:: Selected excerpt ::
.....
Mr Howard said the reason rates had increased was that there were concerns about inflation in the economy.
He said those inflation pressures were coming from three sources.
"The continued strength of the economy, the very fact that our economy is growing strongly, is a predominant cause for this interest rate increase," he said.
― W4LTER, Wednesday, 7 November 2007 01:53 (eighteen years ago)
The two other ones are unimportant, you guise.
― W4LTER, Wednesday, 7 November 2007 01:54 (eighteen years ago)
Ah, but in this brand new development (and after several months of him talking up his economic strength (i.e. all he's got)) he has just told the Australian public that he stuffed up. ON THE ECONOMY.
Surely most of his party is crying right about now.
― Autumn Almanac, Wednesday, 7 November 2007 01:56 (eighteen years ago)
Also his "GO FOR GROWTH" slogan has suddenly vanished.
ha!
― W4LTER, Wednesday, 7 November 2007 01:59 (eighteen years ago)
I can't wait to see how Murdoch's papers paint this.
ONLY HOWARD CAN SAVE US NOW: EXPERT PANEL
LIBERALS THE SENSIBLE CHOICE IN TOUGH TIMES
RUDD EATS BABIES: SOURCE
― Autumn Almanac, Wednesday, 7 November 2007 01:59 (eighteen years ago)
Wait, it's still there, just obscured by an Australian flag.
― Autumn Almanac, Wednesday, 7 November 2007 02:02 (eighteen years ago)
Hey I just realised something:
"The continued strength of the economy, the very fact that our economy is growing strongly, is a predominant cause for this interest rate increase," (Howard) said.
What he's saying here is "go for growth" = "interest rate hikes"
Presumably that means a vote for Howard is a vote for higher interest rates.
Just wow.
― Autumn Almanac, Wednesday, 7 November 2007 02:04 (eighteen years ago)
Ross Gittens
So Howard could have called the election well before yesterday's meeting of the Reserve Bank board, but he didn't bother. That may go down as one of the great miscalculations of modern politics.
Rather, he chose a campaign slogan, Go for Growth, that's now proved embarrassingly inappropriate and has had to be ditched. He wanted to claim the credit for the economy's rapid growth and promise that under the Libs it could continue indefinitely, leading us back to full employment.
― W4LTER, Wednesday, 7 November 2007 02:06 (eighteen years ago)
also
A fortnight ago Howard and Costello were claiming the inflation rate was at its lowest in almost nine years. Now they say there's a lot of inflation in the system so only they can be trusted to manage this "more challenging and difficult economic outlook".
.....
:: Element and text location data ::
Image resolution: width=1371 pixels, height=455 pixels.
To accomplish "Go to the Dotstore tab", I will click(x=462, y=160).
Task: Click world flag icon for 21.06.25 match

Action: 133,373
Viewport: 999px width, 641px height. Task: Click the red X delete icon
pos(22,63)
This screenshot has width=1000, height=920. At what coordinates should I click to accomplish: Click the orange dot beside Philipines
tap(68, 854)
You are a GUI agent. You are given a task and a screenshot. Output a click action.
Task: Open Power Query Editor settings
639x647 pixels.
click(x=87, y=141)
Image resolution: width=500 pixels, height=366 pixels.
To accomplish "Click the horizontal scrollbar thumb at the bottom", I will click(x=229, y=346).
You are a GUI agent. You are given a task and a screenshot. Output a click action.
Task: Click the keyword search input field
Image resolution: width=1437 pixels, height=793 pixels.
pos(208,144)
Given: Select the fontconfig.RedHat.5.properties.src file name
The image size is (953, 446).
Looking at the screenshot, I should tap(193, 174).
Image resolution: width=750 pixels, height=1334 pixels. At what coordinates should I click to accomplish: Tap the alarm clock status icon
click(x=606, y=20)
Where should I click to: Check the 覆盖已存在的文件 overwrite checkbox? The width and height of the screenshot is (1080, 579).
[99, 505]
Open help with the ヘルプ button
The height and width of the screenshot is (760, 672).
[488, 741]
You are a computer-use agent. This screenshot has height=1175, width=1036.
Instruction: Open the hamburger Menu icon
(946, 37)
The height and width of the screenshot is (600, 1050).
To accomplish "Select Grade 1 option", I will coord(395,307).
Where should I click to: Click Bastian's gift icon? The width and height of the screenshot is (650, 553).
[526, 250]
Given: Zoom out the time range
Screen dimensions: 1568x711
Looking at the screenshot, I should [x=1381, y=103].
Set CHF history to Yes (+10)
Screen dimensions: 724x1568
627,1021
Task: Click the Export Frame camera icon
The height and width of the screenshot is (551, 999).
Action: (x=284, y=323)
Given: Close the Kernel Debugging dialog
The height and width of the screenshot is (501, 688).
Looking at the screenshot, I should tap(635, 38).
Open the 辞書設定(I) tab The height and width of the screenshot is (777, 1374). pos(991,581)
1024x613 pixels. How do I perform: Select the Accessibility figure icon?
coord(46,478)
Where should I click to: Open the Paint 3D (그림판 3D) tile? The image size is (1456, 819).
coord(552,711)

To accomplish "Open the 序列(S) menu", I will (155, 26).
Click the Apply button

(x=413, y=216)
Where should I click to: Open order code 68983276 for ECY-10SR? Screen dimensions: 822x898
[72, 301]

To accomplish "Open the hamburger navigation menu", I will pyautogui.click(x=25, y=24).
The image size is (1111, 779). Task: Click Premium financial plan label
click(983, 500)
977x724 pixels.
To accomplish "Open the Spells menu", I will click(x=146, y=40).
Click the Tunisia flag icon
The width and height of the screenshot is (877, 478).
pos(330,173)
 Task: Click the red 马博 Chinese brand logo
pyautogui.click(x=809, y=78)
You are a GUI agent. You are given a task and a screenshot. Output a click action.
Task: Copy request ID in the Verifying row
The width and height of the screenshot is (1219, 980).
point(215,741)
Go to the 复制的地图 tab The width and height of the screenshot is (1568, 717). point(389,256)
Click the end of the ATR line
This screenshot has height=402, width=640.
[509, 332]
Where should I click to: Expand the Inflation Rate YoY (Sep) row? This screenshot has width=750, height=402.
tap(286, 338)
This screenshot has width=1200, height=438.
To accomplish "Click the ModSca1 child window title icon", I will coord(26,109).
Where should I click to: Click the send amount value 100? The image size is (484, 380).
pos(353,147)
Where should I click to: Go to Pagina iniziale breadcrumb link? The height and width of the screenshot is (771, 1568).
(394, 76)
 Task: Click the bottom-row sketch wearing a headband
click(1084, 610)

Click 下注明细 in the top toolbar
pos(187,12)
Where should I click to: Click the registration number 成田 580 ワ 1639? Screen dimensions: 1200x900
.....
:: Objectives ::
**A)** Summarize the forum thread on Howard and the interest rate rise in two sentences.
**B)** Set down the stretch of the forum thread from "Presumably that means" through "to full employment." word for word.
**C)** In the forum thread, how many sources did Howard say the inflation pressures were coming from?

:: Solutions below ::
**A)** Posters discuss Howard's statement that rates rose because of inflation concerns, with the economy's strong growth named as a predominant cause. They argue this undercuts his "Go for Growth" slogan, which a quoted commentary says has had to be ditched, and they mock how Murdoch's papers might cover the news.

**B)**
Presumably that means a vote for Howard is a vote for higher interest rates.
Just wow.
― Autumn Almanac, Wednesday, 7 November 2007 02:04 (eighteen years ago)
Ross Gittens
So Howard could have called the election well before yesterday's meeting of the Reserve Bank board, but he didn't bother. That may go down as one of the great miscalculations of modern politics.
Rather, he chose a campaign slogan, Go for Growth, that's now proved embarrassingly inappropriate and has had to be ditched. He wanted to claim the credit for the economy's rapid growth and promise that under the Libs it could continue indefinitely, leading us back to full employment.

**C)** Three.